Hi txmom, I feel your pain. My H too seems to be so "in love" with OW. I am also trying to be nice but inside I feel crushed so I am thinking of NC also. I know even with T2L at the beginning had almost no contact with H and it is only now that she had gone into Plan A.
It is a double edge sword...when I see my H alot then I think he pulls back because he is trying to be true to OW, and then when I don't see him like this weekend I feel crushed. I think part of our problem is that we still think they are our husbands. They are but they don't see that.
It might be good to detach for awhile. Don't call/text except for anything with the kids and only when it is absolutely necessary. H is probably getting pressure from OW so H cannot see out of the fog. I am agreeing with T2L, the OW is like an addiction because I could see it with my H. For him to break his daughters heart because "he is not happy" is not just selfish but it is like OW has sucked in his soul.

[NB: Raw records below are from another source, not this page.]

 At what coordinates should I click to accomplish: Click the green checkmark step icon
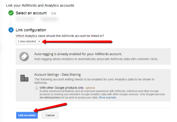click(x=11, y=13)
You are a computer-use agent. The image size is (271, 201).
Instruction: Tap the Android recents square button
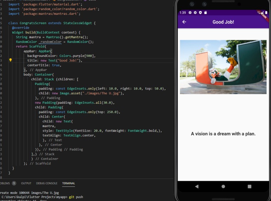pyautogui.click(x=249, y=186)
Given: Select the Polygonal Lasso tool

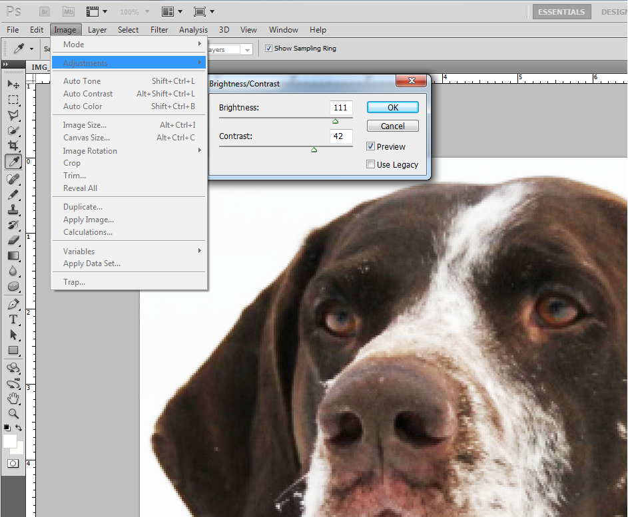Looking at the screenshot, I should click(13, 115).
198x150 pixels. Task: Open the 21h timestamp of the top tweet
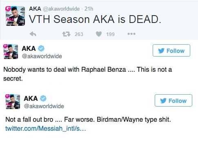click(89, 9)
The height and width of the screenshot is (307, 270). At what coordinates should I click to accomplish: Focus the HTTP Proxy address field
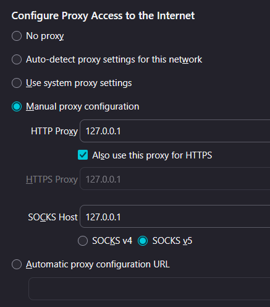tap(175, 131)
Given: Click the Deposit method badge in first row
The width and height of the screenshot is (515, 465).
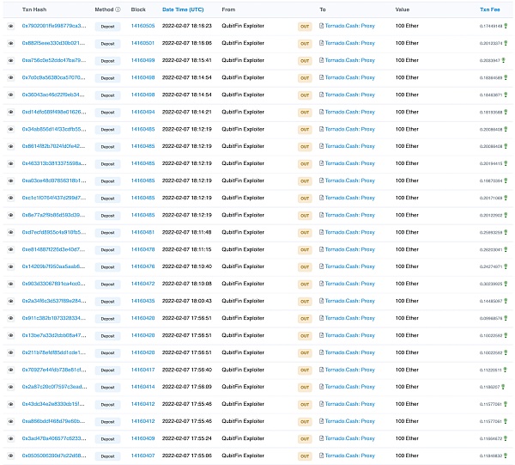Looking at the screenshot, I should click(107, 26).
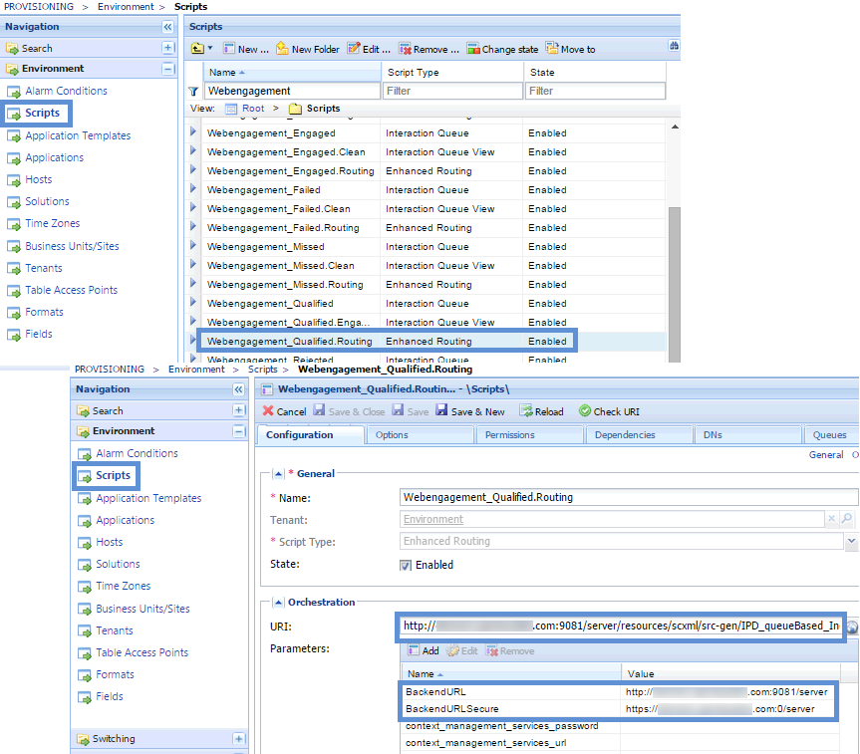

I am trying to decide the same about "being nice". I know H wants to be my friend. I don't want that. What is really hurtful is that the OW works with both of us. She is in another building but I saw her twice last week. It wrecks me. I just sit there and ask God to give me strength.
How did the state fair actually go? Was it awkward for both of you. You are looking at it from a different perspective than H probably was. He was looking at it as being a Daddy and you were looking at it as being a family and him the husband.
I think by the tone of your post that you have made your decision to detach. I will keep you posted on what I will do also.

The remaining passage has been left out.